## Yapılacak İşler
- a) Verilen metinde "Siyasiler, tarih yazamazlar" ifadesiyle başlayıp "olduğunu her alanda söylemeliyiz." ifadesiyle biten bölümü hiçbir değişiklik yapmadan yeniden yazınız.
- b) Verilen metne dayanarak aşağıdaki soruları yanıtlayınız:
(i) 24 Nisan 1915, hangi olayın tarihi olarak belirtilmektedir?
(ii) Tehcir (Yer değiştirme ve İskân) Kanunu hangi tarihlidir?
(iii) Davaların başta hangi ülkelerde açıldığı ifade edilmektedir?
- c) Verilen metinde Ermenistan'ın yapmak zorunda olduğu ya da yapması gerektiği belirtilen her şeyi sıralayınız.

## Verilen Metin
***

Siyasiler, tarih yazamazlar ve tarihi kendi çıkarları adına değiştiremezler. Siyasi merkezlerin sözde Ermeni Soykırımı iddialarını destekleyen kararları geçersiz olduğu gerçeğini her alanda söylemeliyiz. 

Birinci dünya Savaşı döneminde Anadolu’da yaşayan Gayr-i Müslimler o günkü Türk Devleti’ne karşı tahrik edilmiş, isyana teşvik edilmişlerdir; söylemini her alanda dile getirmeliyiz. 

24 Nisan 1915 Ermeni komitacılarının tutuklandığı tarihtir. Tehcir (Yer değiştirme ve İskân) Kanunu 27 Mayıs 1915 tarihlidir. Bunun Soykırım olmadığını ve Ermeni propagandistler tüm dünyayı yanıltmakta ve yeni nesillere kin aşılamaya yönelik olduğunu her alanda söylemeliyiz. 

Başta ABD ve Kanada olmak üzere bazı ülkelerde davalar açılmaktadır. Bunlar Osmanlı Bankası’ndaki hesaplar ve sigorta şirketlerine yöneliktir. Osmanlı Bankası, bir Türk firması tarafından satın alınana kadar neden bu konu gündeme getirilmemiştir veya sigorta poliçeleri ne ölçüde doğrudur; bu konuların araştırılması gerekli olduğunu önemle belirtmeliyiz. 

Ermenistan, yayılımcı ve işgalci bir devlettir. Bölgedeki huzura tehdit oluşturmaktadır. İddialarda yer alan sorunu Ermenistan çözmek zorundadır. Ermenistan; Bağımsızlık bildirgesi ve diğer resmi belgelerde yer alan, Türkiye’yi hedefleyen ve Türkiye’den toprak talep eden ifadeler için özür dilemeli, aynı anlamdaki ifadelerin yer aldığı Ermenistan Anayasası’nın giriş bölümünü iptal etmeli ve Türk halkından özür dilemelidir; söylemini her alanda söylemeliyiz. 

Türkiye Cumhuriyeti vatandaşı olup, başka bir ülke arayışı içinde olmayan Ermeni asıllı vatandaşlarımızla hiçbir sorunumuz yoktur. Ermeni asıllı vatandaşlarımız bu ülkenin ve bu toprakların insanıdırlar; gerçeğini önemle vurgulamalıyız.

***

## Veri Bölümü
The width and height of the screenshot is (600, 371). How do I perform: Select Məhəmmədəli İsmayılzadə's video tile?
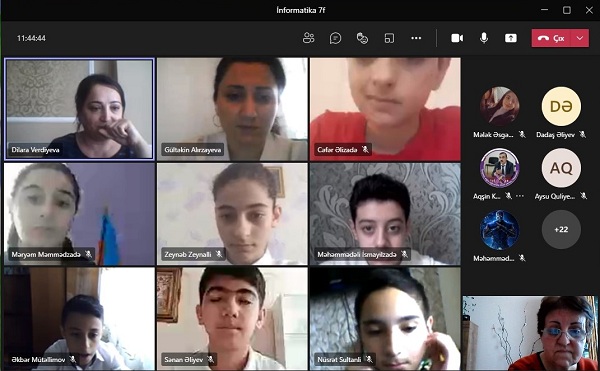click(385, 214)
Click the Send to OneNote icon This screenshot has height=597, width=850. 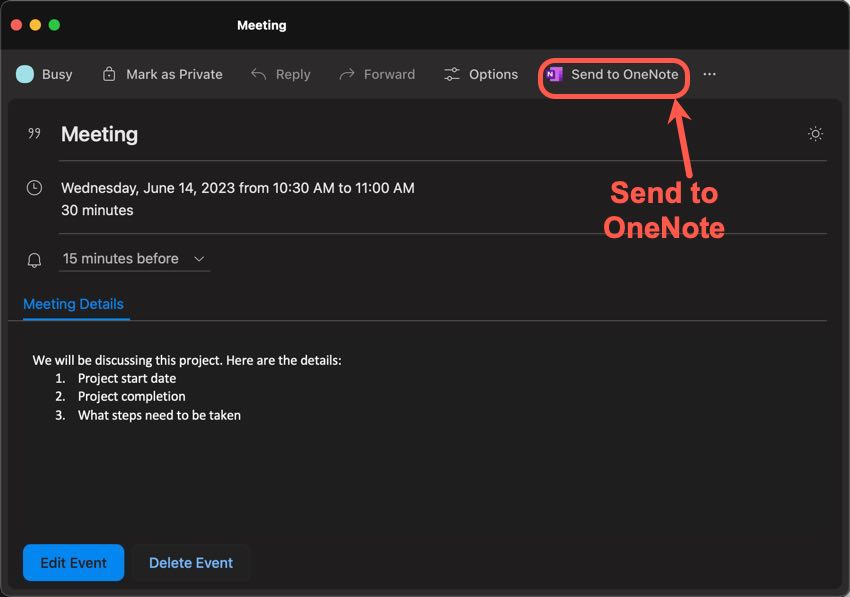tap(555, 74)
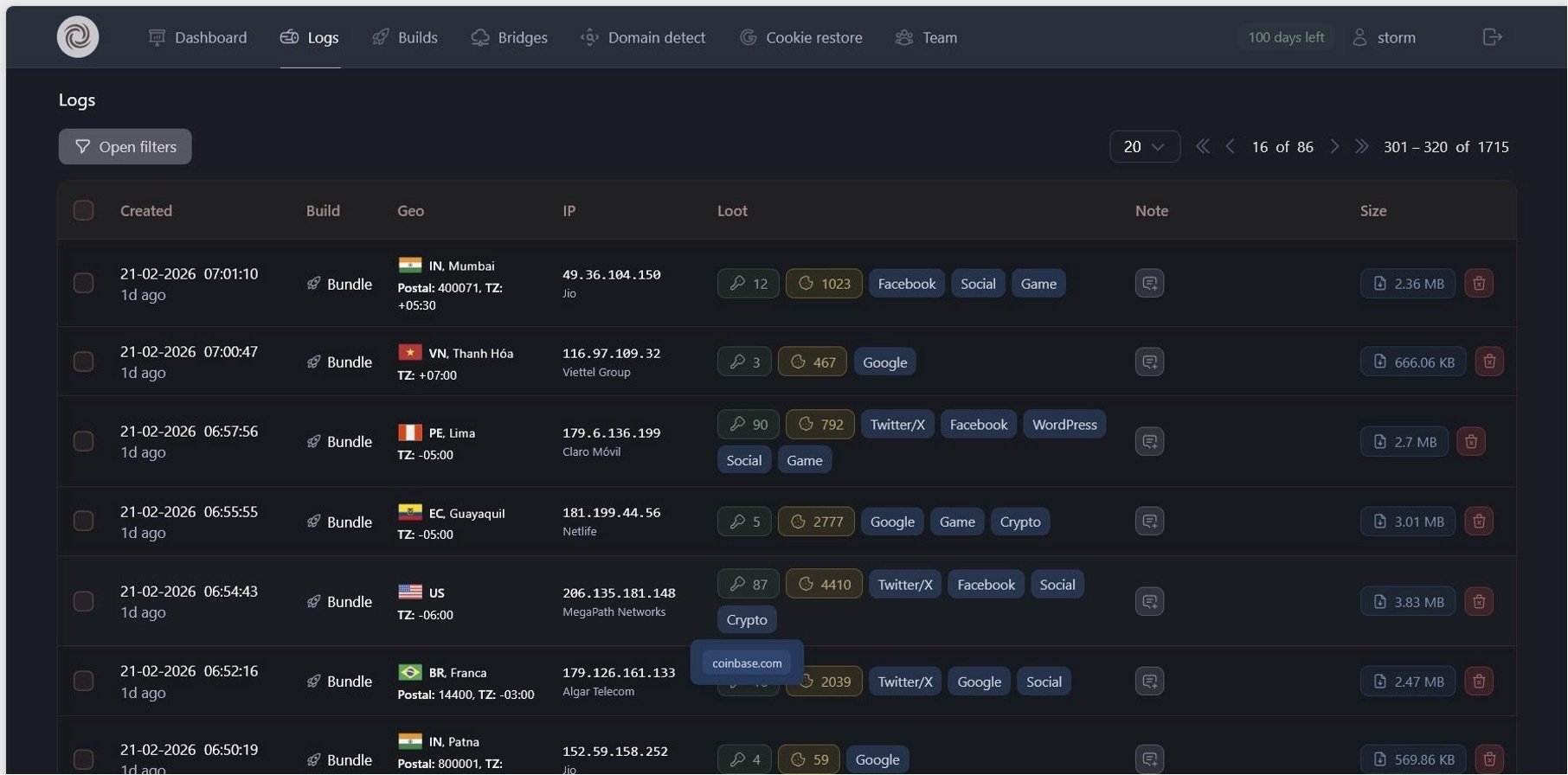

***

## Görevlerin Çözümleri
- a)
Siyasiler, tarih yazamazlar ve tarihi kendi çıkarları adına değiştiremezler. Siyasi merkezlerin sözde Ermeni Soykırımı iddialarını destekleyen kararları geçersiz olduğu gerçeğini her alanda söylemeliyiz. 

Birinci dünya Savaşı döneminde Anadolu’da yaşayan Gayr-i Müslimler o günkü Türk Devleti’ne karşı tahrik edilmiş, isyana teşvik edilmişlerdir; söylemini her alanda dile getirmeliyiz. 

24 Nisan 1915 Ermeni komitacılarının tutuklandığı tarihtir. Tehcir (Yer değiştirme ve İskân) Kanunu 27 Mayıs 1915 tarihlidir. Bunun Soykırım olmadığını ve Ermeni propagandistler tüm dünyayı yanıltmakta ve yeni nesillere kin aşılamaya yönelik olduğunu her alanda söylemeliyiz.

- b)
(i) Ermeni komitacılarının tutuklandığı tarih
(ii) 27 Mayıs 1915
(iii) ABD ve Kanada

- c)
- İddialarda yer alan sorunu çözmek
- Bağımsızlık bildirgesinde ve diğer resmi belgelerde yer alan, Türkiye'yi hedefleyen ve Türkiye'den toprak talep eden ifadeler için özür dilemek
- Aynı anlamdaki ifadelerin yer aldığı Ermenistan Anayasası'nın giriş bölümünü iptal etmek
- Türk halkından özür dilemek